### TEXT
- - - -
SMEs across the world have had to rapidly digitalize to survive the impact of COVID-19. In low and middle-income countries, millions of SMEs are turning to mobile technology to help them adapt. Mobile handsets are powering entire businesses like never before, connecting entrepreneurs to customers, finance, information, skills training, networks and other vital services.
But not everyone is able to take up these opportunities. Not only have women’s businesses being hit hardest by the pandemic, women in low and middle-income countries are far less likely than men to have access to both mobile and to essential business information, networks, services and skills training. This ‘double barrier’ is preventing many women entrepreneurs in low and middle-income countries from being able to adapt their businesses to successfully navigate the emerging challenges the global pandemic is bringing and to adapt to future disruptions. This spells severe impacts for families, communities, industries and economies across the globe.
With COVID-19 accelerating the drive towards digital and with the world preparing for 5G, women entrepreneurs in low and middle-income countries must be supported now through initiatives to close the gender gap in mobile access and break the gendered barriers to business skills training and services. Without this, they risk being left behind not only as businesspeople, but also as customers, service users and contributors to supply chains and economies, posing a real missed opportunity for the mobile technology sector in particular.
- - - -
### GIVEN INFORMATION
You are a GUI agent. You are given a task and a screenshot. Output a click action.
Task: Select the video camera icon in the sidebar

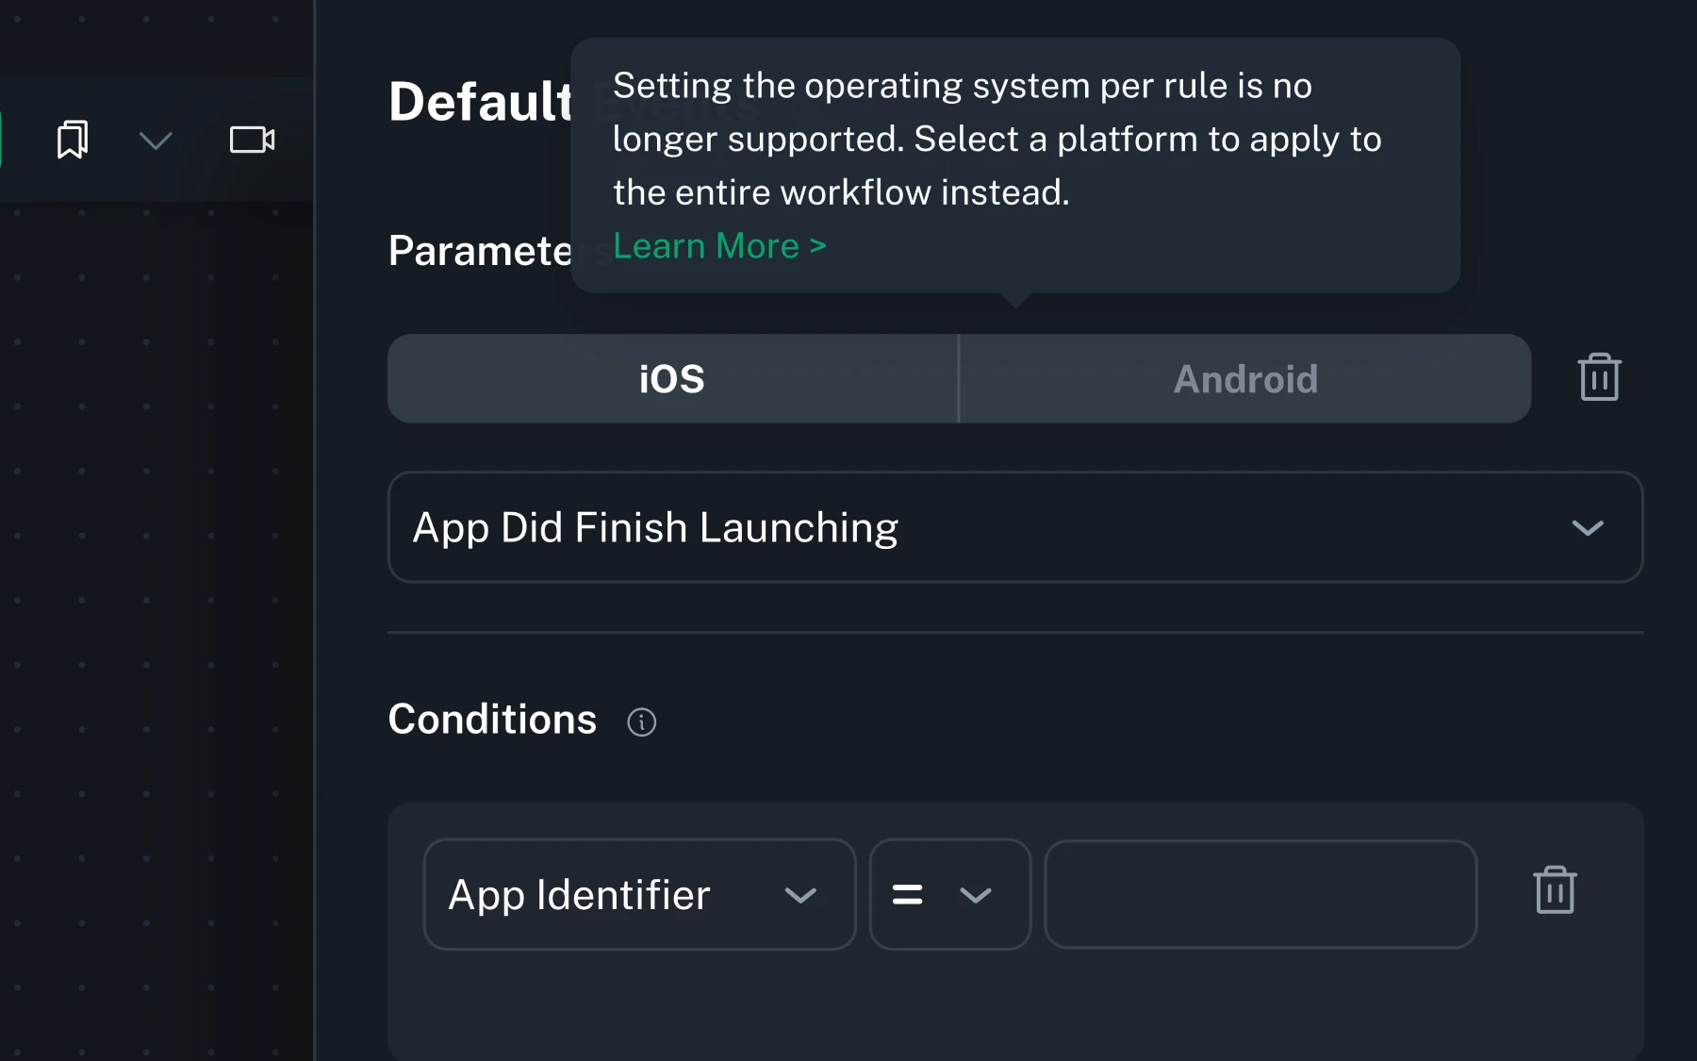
- - - -
### WHAT TO DO
1: In the text about women entrepreneurs and mobile technology, what name is given to women's lower access both to mobile and to essential business information, networks, services and skills training?
2: Resume the text about women entrepreneurs and mobile technology after its last sentence.

### RESPONSE LIST
1: It is called a "double barrier."

2:
To explore these intersecting issues, the barriers, the solutions mobile technology companies can provide and the huge potential this holds, Cherie Blair Foundation for Women and CW (Cambridge Wireless), supported by Synergy Solutions, bring together Claire Sibthorpe, Head of Connected Women at GSMA; Helen McEachern, CEO at Cherie Blair Foundation for Women and Sylvia Mulinge, Chief Customer Officer at Safaricom PLC to discuss:
- What are the potential benefits that closing the intersecting gender gaps in access to mobile and access to business skills brings to the mobile industry?
- How can business and civil society collaborate to break down the barriers to gender-equitable mobile and skills access and promote women entrepreneurs’ access to mobile learning?
- What do women entrepreneurs in low and middle-income countries want and need from the mobile tech sector in order to access their products and services?
- How can we support the investment in and development of more free and accessible online learning for women entrepreneurs, helping to mitigate the impacts of COVID and ready them for an increasingly digital economy?